## Aim
Please print the data from the line containing "Jetzt kostenlos downloaden (376, 1260)" through the line containing "فلاسک کوهنوردی و سفری (940, 76)", both included, without changing anything.

BEGIN

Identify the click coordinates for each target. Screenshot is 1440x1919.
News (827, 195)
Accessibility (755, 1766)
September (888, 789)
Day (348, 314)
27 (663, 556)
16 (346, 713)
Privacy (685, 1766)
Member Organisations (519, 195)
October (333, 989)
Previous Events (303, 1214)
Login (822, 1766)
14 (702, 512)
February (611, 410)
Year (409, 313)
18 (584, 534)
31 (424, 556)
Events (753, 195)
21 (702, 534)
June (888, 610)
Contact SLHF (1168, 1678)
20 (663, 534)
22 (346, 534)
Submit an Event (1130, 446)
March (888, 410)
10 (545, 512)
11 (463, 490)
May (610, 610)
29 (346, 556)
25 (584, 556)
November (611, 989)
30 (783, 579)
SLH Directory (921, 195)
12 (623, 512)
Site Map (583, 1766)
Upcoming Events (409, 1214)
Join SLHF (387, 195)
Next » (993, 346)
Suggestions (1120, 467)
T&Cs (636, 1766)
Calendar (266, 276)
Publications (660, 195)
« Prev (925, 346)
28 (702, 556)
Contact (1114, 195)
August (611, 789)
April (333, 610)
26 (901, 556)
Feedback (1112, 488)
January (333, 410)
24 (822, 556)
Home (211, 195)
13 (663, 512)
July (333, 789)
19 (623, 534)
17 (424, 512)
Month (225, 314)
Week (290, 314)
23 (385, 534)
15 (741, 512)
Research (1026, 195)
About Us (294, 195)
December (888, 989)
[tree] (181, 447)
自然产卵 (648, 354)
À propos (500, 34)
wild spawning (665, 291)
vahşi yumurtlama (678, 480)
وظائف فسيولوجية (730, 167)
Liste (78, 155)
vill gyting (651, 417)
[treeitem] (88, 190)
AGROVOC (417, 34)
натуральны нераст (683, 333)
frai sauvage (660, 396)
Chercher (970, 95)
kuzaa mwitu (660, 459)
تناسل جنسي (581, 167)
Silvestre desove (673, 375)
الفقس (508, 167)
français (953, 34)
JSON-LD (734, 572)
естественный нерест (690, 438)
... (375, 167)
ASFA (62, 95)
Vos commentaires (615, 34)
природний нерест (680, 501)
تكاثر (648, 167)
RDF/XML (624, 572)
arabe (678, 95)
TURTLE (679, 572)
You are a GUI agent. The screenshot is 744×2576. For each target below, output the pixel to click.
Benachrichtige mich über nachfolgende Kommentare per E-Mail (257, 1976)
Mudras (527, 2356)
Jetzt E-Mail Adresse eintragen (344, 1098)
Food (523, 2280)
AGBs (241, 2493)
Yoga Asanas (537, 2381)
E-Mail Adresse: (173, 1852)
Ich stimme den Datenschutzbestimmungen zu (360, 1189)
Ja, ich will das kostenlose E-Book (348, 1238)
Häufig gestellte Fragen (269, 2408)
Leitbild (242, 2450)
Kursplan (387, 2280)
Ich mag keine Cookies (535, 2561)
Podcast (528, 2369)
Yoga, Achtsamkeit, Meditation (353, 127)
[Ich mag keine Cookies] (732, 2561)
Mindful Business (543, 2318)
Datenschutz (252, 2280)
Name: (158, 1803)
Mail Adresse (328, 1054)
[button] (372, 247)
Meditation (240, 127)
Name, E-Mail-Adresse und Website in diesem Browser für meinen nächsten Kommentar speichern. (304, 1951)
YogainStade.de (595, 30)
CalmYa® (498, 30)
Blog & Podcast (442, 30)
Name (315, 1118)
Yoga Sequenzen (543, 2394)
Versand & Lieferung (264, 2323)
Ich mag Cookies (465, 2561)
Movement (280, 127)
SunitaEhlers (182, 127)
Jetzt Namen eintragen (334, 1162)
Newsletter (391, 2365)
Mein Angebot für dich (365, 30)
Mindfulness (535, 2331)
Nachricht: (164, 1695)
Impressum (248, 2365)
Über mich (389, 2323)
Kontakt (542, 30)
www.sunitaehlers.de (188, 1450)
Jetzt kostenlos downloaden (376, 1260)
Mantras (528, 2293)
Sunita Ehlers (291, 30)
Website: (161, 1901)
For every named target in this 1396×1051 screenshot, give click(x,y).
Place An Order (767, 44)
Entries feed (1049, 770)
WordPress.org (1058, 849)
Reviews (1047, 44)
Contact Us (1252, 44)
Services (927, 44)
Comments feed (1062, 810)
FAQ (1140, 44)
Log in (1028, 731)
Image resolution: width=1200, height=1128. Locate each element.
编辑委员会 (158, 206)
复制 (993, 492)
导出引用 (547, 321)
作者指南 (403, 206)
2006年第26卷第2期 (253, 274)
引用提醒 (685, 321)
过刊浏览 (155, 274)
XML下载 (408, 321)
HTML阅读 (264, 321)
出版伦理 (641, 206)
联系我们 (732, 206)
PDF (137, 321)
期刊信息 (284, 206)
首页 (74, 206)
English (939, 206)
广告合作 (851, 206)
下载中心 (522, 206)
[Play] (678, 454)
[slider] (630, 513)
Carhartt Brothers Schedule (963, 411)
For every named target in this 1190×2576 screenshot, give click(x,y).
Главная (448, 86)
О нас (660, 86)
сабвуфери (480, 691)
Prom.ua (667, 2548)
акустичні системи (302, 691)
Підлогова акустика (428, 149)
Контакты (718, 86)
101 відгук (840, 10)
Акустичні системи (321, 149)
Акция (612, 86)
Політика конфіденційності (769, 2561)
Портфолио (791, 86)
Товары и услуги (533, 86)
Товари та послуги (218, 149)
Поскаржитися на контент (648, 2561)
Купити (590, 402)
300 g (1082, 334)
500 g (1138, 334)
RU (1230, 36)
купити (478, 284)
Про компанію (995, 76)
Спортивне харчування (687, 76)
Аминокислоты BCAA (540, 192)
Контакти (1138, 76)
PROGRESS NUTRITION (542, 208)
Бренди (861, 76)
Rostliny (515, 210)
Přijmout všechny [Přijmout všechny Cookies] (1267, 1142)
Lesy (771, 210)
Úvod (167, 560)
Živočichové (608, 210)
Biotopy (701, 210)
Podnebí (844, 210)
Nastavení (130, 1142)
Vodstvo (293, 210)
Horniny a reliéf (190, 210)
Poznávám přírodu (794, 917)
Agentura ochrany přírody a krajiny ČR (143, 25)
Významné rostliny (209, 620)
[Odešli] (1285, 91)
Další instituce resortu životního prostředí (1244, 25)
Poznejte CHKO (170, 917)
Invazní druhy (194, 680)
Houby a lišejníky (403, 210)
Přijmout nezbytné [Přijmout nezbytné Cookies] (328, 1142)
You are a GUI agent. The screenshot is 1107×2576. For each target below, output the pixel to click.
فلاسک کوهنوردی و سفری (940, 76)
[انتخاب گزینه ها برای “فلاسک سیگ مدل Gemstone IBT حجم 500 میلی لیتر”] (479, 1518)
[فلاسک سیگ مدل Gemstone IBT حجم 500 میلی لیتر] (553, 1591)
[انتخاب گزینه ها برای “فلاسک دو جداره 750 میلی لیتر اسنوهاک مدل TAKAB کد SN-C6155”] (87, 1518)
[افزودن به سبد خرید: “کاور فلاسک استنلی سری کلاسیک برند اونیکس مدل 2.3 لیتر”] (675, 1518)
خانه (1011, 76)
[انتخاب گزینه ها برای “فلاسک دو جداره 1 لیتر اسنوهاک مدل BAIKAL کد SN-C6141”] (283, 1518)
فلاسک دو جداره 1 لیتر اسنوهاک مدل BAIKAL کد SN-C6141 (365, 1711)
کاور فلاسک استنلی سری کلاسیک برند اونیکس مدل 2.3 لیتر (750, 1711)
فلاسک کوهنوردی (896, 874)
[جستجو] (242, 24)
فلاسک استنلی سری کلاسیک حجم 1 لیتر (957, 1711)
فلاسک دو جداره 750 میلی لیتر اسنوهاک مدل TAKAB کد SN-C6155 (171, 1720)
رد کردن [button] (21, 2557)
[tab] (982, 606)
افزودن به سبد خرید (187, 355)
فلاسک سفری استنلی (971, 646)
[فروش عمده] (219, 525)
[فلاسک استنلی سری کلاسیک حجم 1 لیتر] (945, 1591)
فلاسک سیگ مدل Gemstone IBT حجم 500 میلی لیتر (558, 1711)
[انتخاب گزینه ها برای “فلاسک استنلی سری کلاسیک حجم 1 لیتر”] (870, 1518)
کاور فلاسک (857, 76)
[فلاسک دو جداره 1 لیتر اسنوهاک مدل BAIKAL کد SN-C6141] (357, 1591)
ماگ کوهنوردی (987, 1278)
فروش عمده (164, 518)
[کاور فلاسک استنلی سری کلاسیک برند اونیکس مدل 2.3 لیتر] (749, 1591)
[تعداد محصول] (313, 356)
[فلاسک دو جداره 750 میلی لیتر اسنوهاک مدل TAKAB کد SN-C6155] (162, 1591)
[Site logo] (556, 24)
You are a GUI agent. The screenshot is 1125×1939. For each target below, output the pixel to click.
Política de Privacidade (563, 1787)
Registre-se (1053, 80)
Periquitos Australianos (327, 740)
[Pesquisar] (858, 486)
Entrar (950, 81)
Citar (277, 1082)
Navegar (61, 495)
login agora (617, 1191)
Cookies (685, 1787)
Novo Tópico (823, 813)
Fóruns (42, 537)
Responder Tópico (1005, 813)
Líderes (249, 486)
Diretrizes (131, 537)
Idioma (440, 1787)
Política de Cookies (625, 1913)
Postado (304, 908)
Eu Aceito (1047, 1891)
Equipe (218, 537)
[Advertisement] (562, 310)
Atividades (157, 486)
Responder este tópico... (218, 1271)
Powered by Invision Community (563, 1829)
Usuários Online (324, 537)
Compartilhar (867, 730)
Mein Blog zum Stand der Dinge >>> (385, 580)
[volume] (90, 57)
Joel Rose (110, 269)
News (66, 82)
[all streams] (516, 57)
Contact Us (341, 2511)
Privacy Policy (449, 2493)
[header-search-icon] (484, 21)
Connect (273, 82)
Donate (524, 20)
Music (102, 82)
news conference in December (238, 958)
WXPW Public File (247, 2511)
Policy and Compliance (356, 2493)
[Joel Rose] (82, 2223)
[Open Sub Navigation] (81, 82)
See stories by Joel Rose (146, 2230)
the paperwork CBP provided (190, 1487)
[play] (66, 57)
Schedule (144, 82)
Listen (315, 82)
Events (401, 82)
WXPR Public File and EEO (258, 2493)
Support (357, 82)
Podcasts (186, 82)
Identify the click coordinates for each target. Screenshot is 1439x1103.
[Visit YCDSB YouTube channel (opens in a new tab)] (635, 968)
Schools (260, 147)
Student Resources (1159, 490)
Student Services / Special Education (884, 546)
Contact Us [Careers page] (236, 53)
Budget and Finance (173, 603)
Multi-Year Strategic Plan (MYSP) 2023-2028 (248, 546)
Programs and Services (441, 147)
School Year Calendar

END

## Exercise output
Jetzt kostenlos downloaden (376, 1260)
Mantras (528, 2293)
Sunita Ehlers (291, 30)
Website: (161, 1901)
For every named target in this 1396×1051 screenshot, give click(x,y).
Place An Order (767, 44)
Entries feed (1049, 770)
WordPress.org (1058, 849)
Reviews (1047, 44)
Contact Us (1252, 44)
Services (927, 44)
Comments feed (1062, 810)
FAQ (1140, 44)
Log in (1028, 731)
Image resolution: width=1200, height=1128. Locate each element.
编辑委员会 (158, 206)
复制 (993, 492)
导出引用 (547, 321)
作者指南 (403, 206)
2006年第26卷第2期 (253, 274)
引用提醒 (685, 321)
过刊浏览 (155, 274)
XML下载 (408, 321)
HTML阅读 (264, 321)
出版伦理 (641, 206)
联系我们 (732, 206)
PDF (137, 321)
期刊信息 (284, 206)
首页 (74, 206)
English (939, 206)
广告合作 (851, 206)
下载中心 (522, 206)
[Play] (678, 454)
[slider] (630, 513)
Carhartt Brothers Schedule (963, 411)
For every named target in this 1190×2576 screenshot, give click(x,y).
Главная (448, 86)
О нас (660, 86)
сабвуфери (480, 691)
Prom.ua (667, 2548)
акустичні системи (302, 691)
Підлогова акустика (428, 149)
Контакты (718, 86)
101 відгук (840, 10)
Акустичні системи (321, 149)
Акция (612, 86)
Політика конфіденційності (769, 2561)
Портфолио (791, 86)
Товары и услуги (533, 86)
Товари та послуги (218, 149)
Поскаржитися на контент (648, 2561)
Купити (590, 402)
300 g (1082, 334)
500 g (1138, 334)
RU (1230, 36)
купити (478, 284)
Про компанію (995, 76)
Спортивне харчування (687, 76)
Аминокислоты BCAA (540, 192)
Контакти (1138, 76)
PROGRESS NUTRITION (542, 208)
Бренди (861, 76)
Rostliny (515, 210)
Přijmout všechny [Přijmout všechny Cookies] (1267, 1142)
Lesy (771, 210)
Úvod (167, 560)
Živočichové (608, 210)
Biotopy (701, 210)
Podnebí (844, 210)
Nastavení (130, 1142)
Vodstvo (293, 210)
Horniny a reliéf (190, 210)
Poznávám přírodu (794, 917)
Agentura ochrany přírody a krajiny ČR (143, 25)
Významné rostliny (209, 620)
[Odešli] (1285, 91)
Další instituce resortu životního prostředí (1244, 25)
Poznejte CHKO (170, 917)
Invazní druhy (194, 680)
Houby a lišejníky (403, 210)
Přijmout nezbytné [Přijmout nezbytné Cookies] (328, 1142)
You are a GUI agent. The screenshot is 1107×2576. For each target below, output the pixel to click.
فلاسک کوهنوردی و سفری (940, 76)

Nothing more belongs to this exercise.